[Records from a data source]
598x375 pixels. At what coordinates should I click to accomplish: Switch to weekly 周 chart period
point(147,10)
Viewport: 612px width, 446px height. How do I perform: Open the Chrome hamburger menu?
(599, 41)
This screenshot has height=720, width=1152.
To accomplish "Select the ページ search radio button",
---
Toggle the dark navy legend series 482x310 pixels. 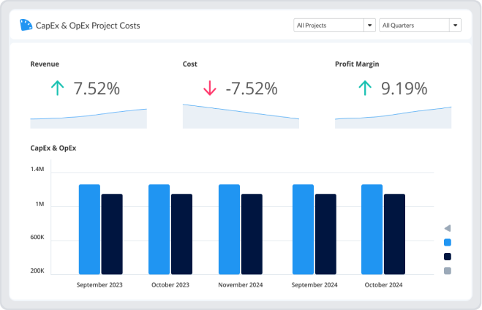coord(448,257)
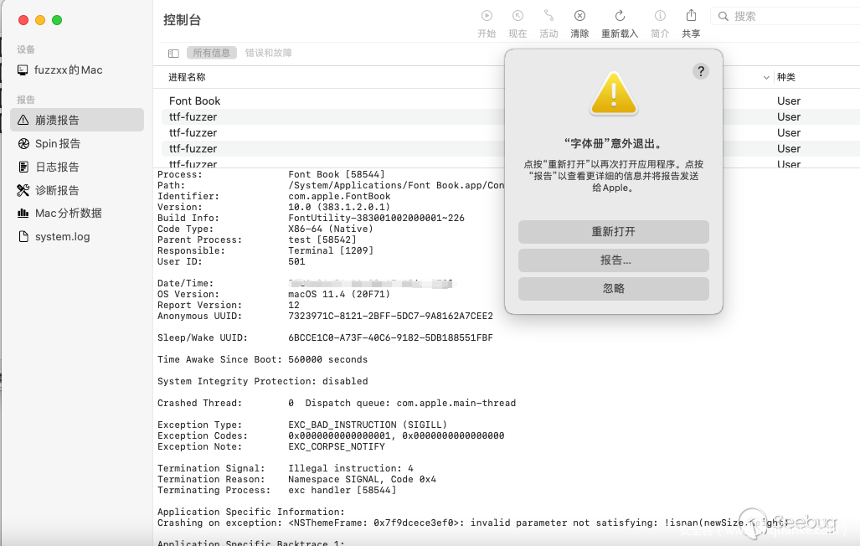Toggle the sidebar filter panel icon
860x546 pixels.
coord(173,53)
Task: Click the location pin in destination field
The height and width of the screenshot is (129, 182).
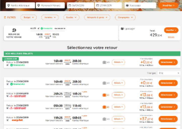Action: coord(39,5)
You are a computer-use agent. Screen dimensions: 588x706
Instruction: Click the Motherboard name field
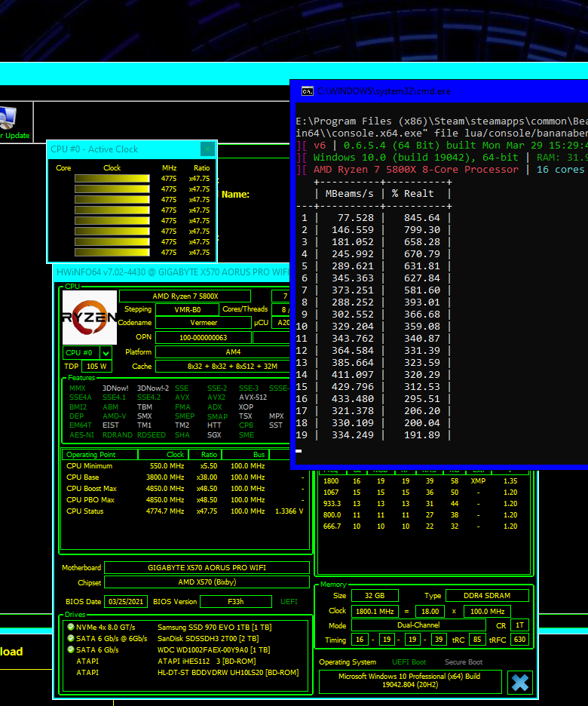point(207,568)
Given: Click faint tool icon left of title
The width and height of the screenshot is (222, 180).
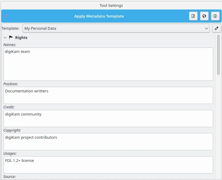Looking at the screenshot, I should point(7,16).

Aim of the task
Beginning at the line above that contains "Viewport: 612px width, 446px", return each line exactly through the line that contains "the ページ search", and no others.

Output for this task
Viewport: 612px width, 446px height. How do I perform: Open the Chrome hamburger menu?
(599, 41)
This screenshot has height=720, width=1152.
To accomplish "Select the ページ search radio button",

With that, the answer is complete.